By Dan Yoder (Head Golf Professional)

Not all golf instruction is good for your game!

What? Yep, I’m not kidding. Once I fully realized this, it freed me up to begin to start playing my best. Not Tiger Woods’s best or Annika’s best, but Dan’s best. You see, I was a fanatical golf magazine reader, and I was always asking for tips from playing partners to help me with parts of my swing when I’d hit a bad shot.

I was so twisted up in knots about golf advice that I never had a chance. In fact, it was when I literally gave up “trying” to improve that I made my biggest gains. I took every tip I saw or heard, worked on it at the range for a while, and then proclaimed to myself that I have now found the answer to my golf swing troubles! That would last for all about 2 holes before I would give up on that idea as I continued to spray my shots. Were these bad golf tips? No, top pros created them and used them on their students in their lessons with much success. The problem for me was, I wasn’t in these lessons! (By the way, if you have no idea how to swing a club, then a set of lessons or ONE and only ONE instruction program should be your first move).

You can’t transplant a chicken leg to a one-legged human patient and expect the person to then walk! There are so many different theories on not only how to swing a golf club, but also on how to TEACH how to swing a club.

Much of it contradicts or is completely opposite from one teacher to another. On top of that, we have all sorts of different body types, muscle strengths, flexibility levels, and on and on that make for many different (and now here’s the kicker) SUCCESSFUL golf swings!

I am here to tell you, right now, in print, that for most of us: Your swing is good enough!

Even one of the greatest golf teachers of our time, David Leadbetter stated that “there is no definitive method” to a golf swing. This leads me to the heart of today’s lesson. And that is, “The Pareto Principle”. If you’ve never heard of it, it has also been called the 80/20 rule (or 90/10 rule) and it basically means that if you work on the 20% most important items first (for whatever you are trying to achieve), you will be 80% effective! In other words, you want to get the most results from the least effort. Especially if you’re a busy person with little time to work on your game.

→ **GIVEN DATA**
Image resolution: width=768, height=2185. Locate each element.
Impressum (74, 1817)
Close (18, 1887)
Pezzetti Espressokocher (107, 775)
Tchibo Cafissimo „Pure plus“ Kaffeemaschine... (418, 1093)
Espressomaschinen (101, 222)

→ **QUESTIONS TO ANSWER**
1 – Using the golf instruction article, decide whether each statement agrees with it. Answer yes or no and quote the words that decide it. (a) The tips the author tried were created by top pros. (b) David Leadbetter held that there is one definitive method to a golf swing. (c) The Pareto Principle is also known as the 80/20 rule.
2 – According to the golf instruction article, how long would a newly found tip last before the author gave up on it?

→ **RESPONSE LIST**
1 –
(a) Yes: "top pros created them and used them on their students in their lessons with much success"
(b) No: "there is no definitive method"
(c) Yes: "it has also been called the 80/20 rule (or 90/10 rule)"

2 – About 2 holes.